## Start
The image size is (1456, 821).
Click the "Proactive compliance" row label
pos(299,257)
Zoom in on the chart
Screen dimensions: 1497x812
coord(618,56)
## End
**Exercise prompt**
Rewrite all of the records above, swapping "row label" for "row heading" and keeping everything else unchanged.

**Written solution**
The image size is (1456, 821).
Click the "Proactive compliance" row heading
pos(299,257)
Zoom in on the chart
Screen dimensions: 1497x812
coord(618,56)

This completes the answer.